Committee proposes new zoning laws

Ben Geier

Despite a vocal contingent of opposed residents, the Evanston Planning and Development Committee introduced items to the Evanston City Council to establish new zoning laws with the goal of improving West Evanston.

The “West Evanston Overlay District” and “West Evanston Transitional District” would be rezoned for new development.

The rezoning laws would be part of the first step to revamp the West Side. The measures would create more diverse housing, but residents said new types of housing don’t adequately address the needs of the community. Instead, West Evanston residents said they need new jobs and skill centers.

“Is the quality of life improved (for residents)?” Evanston resident Roberta Hudson said. “If the answer is no, the plan is completely unacceptable.”

Others echoed Hudson’s sentiments, adding that residents felt the changes might be ineffective.

“(The item) doesn’t take any consideration of people,” said Betty Ester, an Evanston resident. Ester later clarified that while she did not live near the area that would be affected, she was still concerned about the ramifications of the zoning laws.

After extended discussion regarding the consequences of the items, the committee voted unanimously to introduce the measures to the council. Voting will take place at the next City Council meeting on Jan. 26.

During the council meeting, Ald. Ann Rainey (8th) spoke out against city spending.

Rainey was upset about the Department of Health and Human Services spending nearly $7,000 on two desks for offices in the department.

“People in our community are having trouble paying their taxes,” Rainey said. “I think that this kind of expenditure in this time is unreasonable.”

Despite Rainey’s objections, several bills were approved by an 8-1 vote.

Heated debate over proposed changes to the lakefront, including four restrooms and a bike path consumed most of the meeting. These additions were originally proposed last January as part of the Lakefront Master Plan, and are estimated to cost more than $7 million.

Ald. Edmund Moran (6th) said he supported the building of the bike path, but thought the bathrooms were expensive and visually intrusive. He said he planned to vote against the measure.

“We will be going through a revolving door where it will ultimately address, in tandem with this project, the construction of four toilet facilities,” he said.

Others on the council disagreed with Moran’s assessment.

“We’re not talking about those washrooms, only bike paths,” Ald. Delores Holmes (5th) said.
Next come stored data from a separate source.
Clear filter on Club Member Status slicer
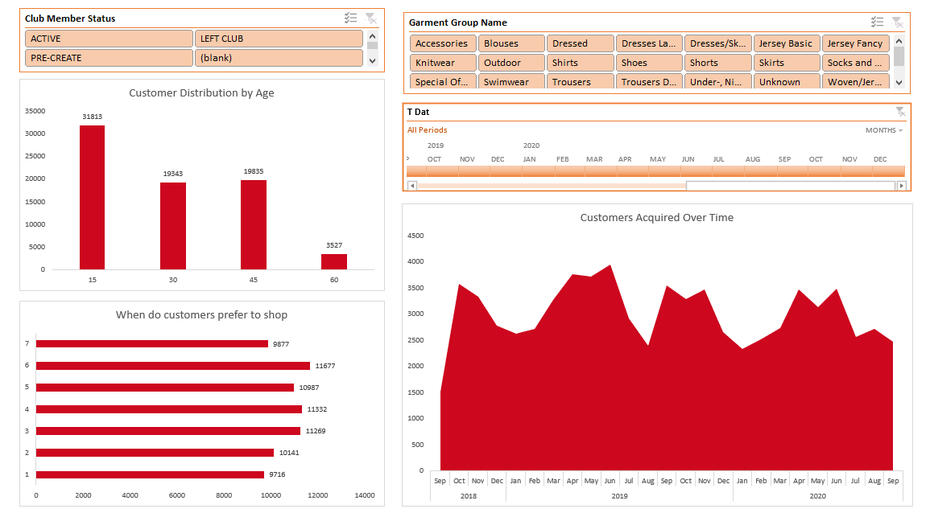Viewport: 930px width, 513px height. click(371, 18)
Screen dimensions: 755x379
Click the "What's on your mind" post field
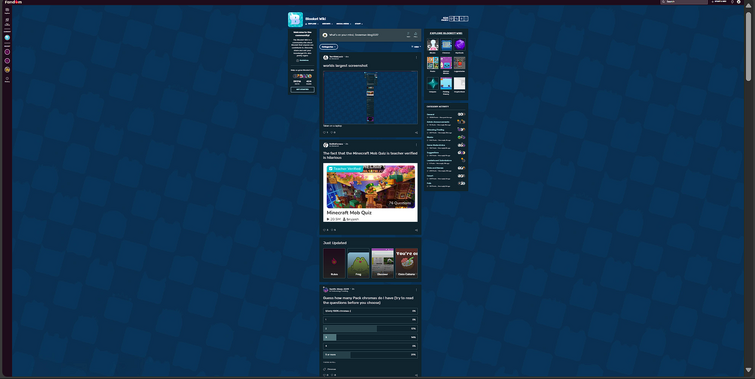[364, 35]
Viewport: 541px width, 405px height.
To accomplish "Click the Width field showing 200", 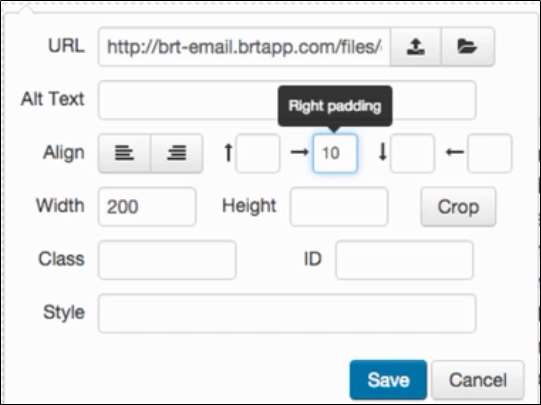I will (x=147, y=207).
In the end, the council members were unable to agree on the cost of the restrooms, and tabled the item until the next meeting.

Even after the meeting was adjourned, conflict arose. Barnaby Dinges, a mayoral candidate, was accused of violating laws regarding the upcoming election. Elizabeth Tisdahl (7th), plans to run against Dinges.

“One of the mayoral candidates was handing out election materials right outside, in direct violation of the law not just of the city of Evanston, but of the state of Illinois, and it’s appalling,” Ald. Steven Bernstein (4th) said.